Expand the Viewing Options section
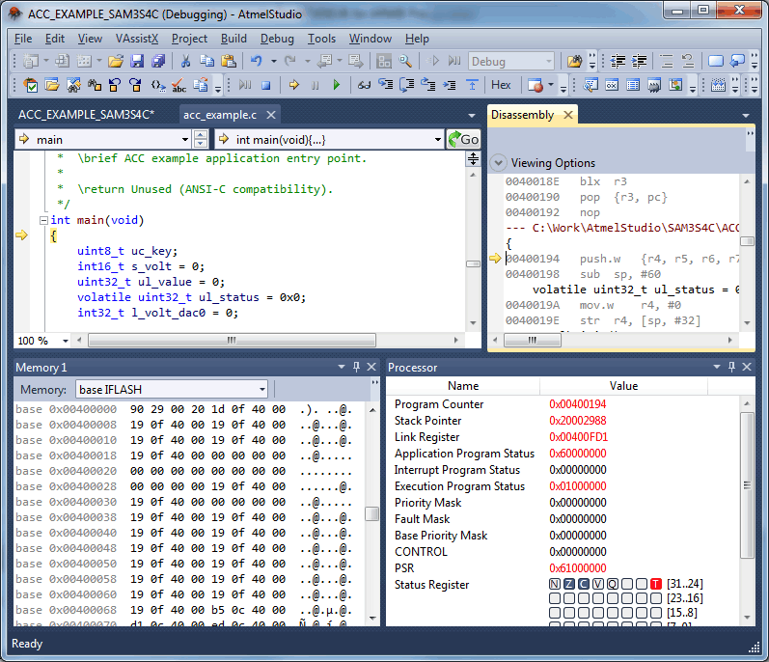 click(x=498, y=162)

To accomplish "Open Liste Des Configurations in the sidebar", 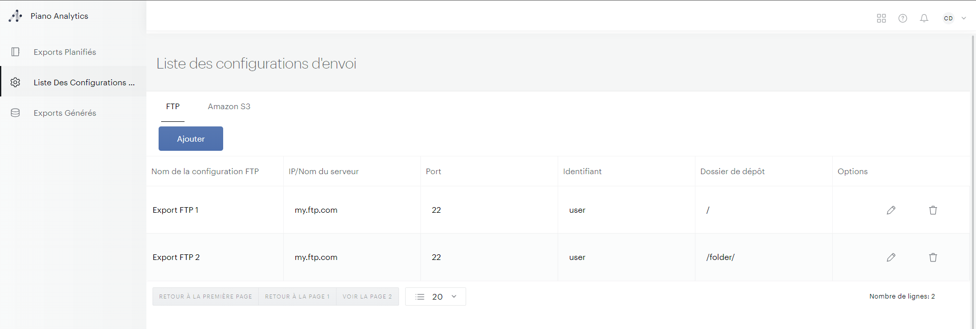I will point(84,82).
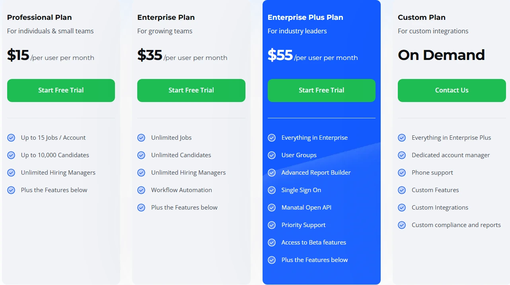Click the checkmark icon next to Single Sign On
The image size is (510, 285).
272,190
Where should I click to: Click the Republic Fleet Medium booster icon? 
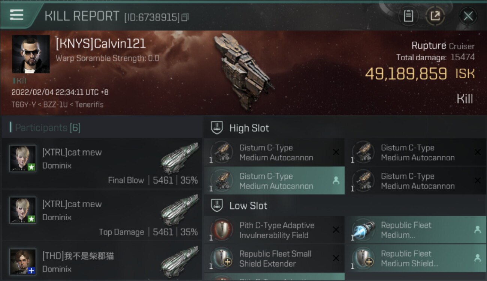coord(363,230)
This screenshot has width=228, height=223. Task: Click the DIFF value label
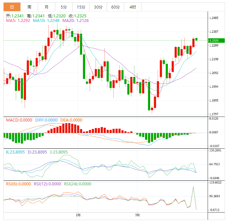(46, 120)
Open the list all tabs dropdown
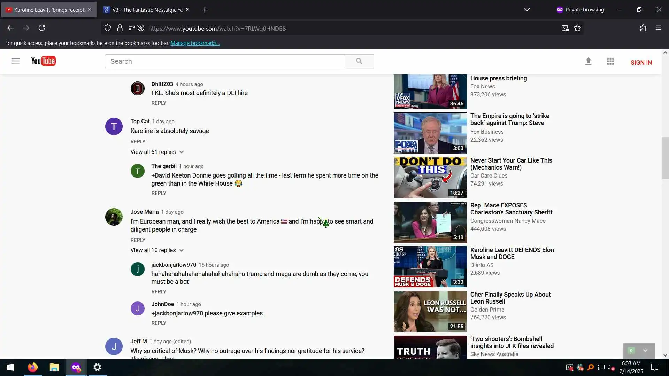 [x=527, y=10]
☆ ☆ ☆ ☆
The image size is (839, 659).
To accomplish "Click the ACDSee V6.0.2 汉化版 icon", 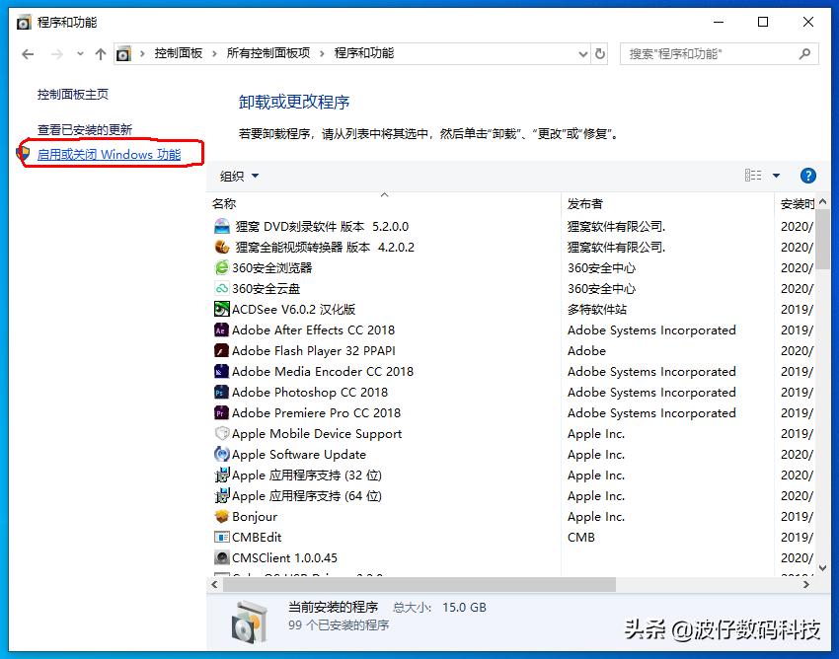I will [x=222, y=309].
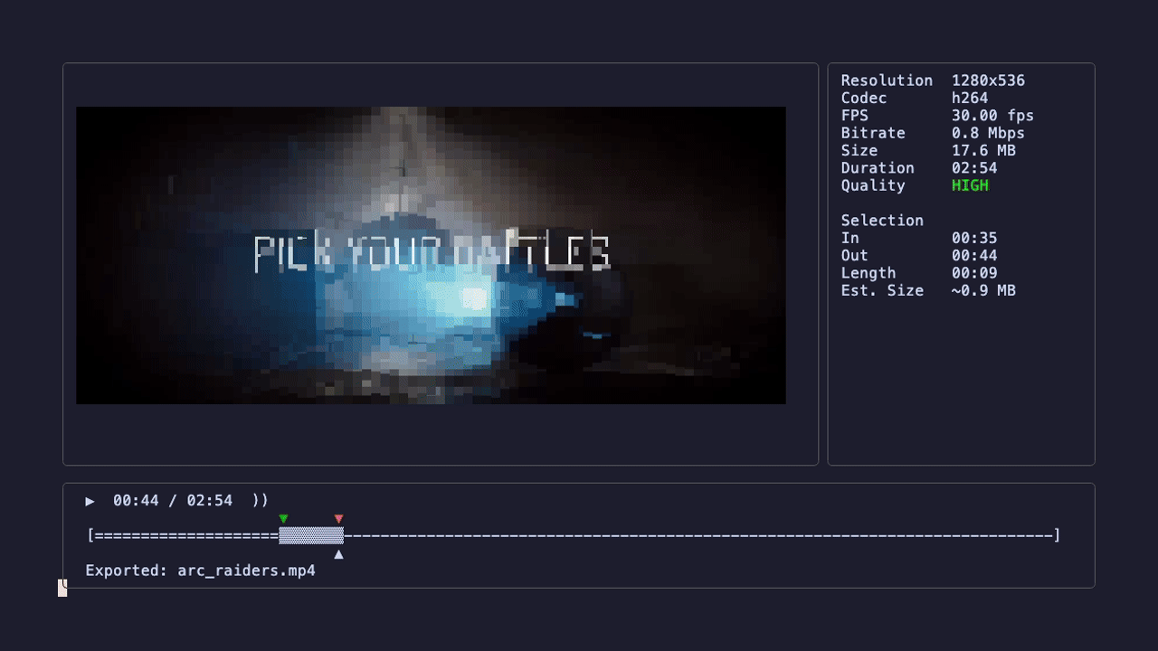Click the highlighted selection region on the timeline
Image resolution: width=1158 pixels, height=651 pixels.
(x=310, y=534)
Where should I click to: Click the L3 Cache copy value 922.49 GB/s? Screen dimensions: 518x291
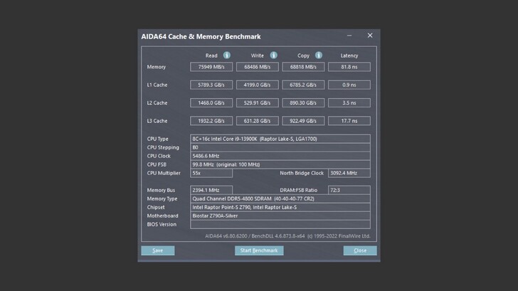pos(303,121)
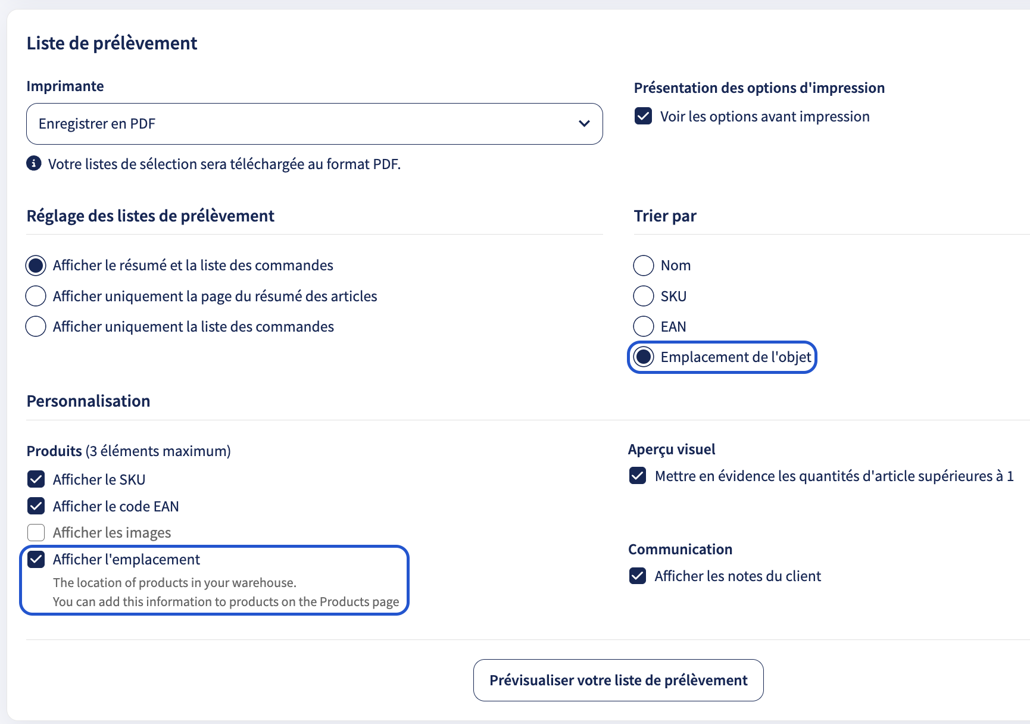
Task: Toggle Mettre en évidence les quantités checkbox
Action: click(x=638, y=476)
☆ ☆ ☆ ☆
**Written instruction:** Pull out every line of the records above that contains the word "Where" and copy each one in full.

**Answer to the task:**
Where should I click to: Click the Republic Fleet Medium booster icon? 
Where should I click to: Click the L3 Cache copy value 922.49 GB/s? Screen dimensions: 518x291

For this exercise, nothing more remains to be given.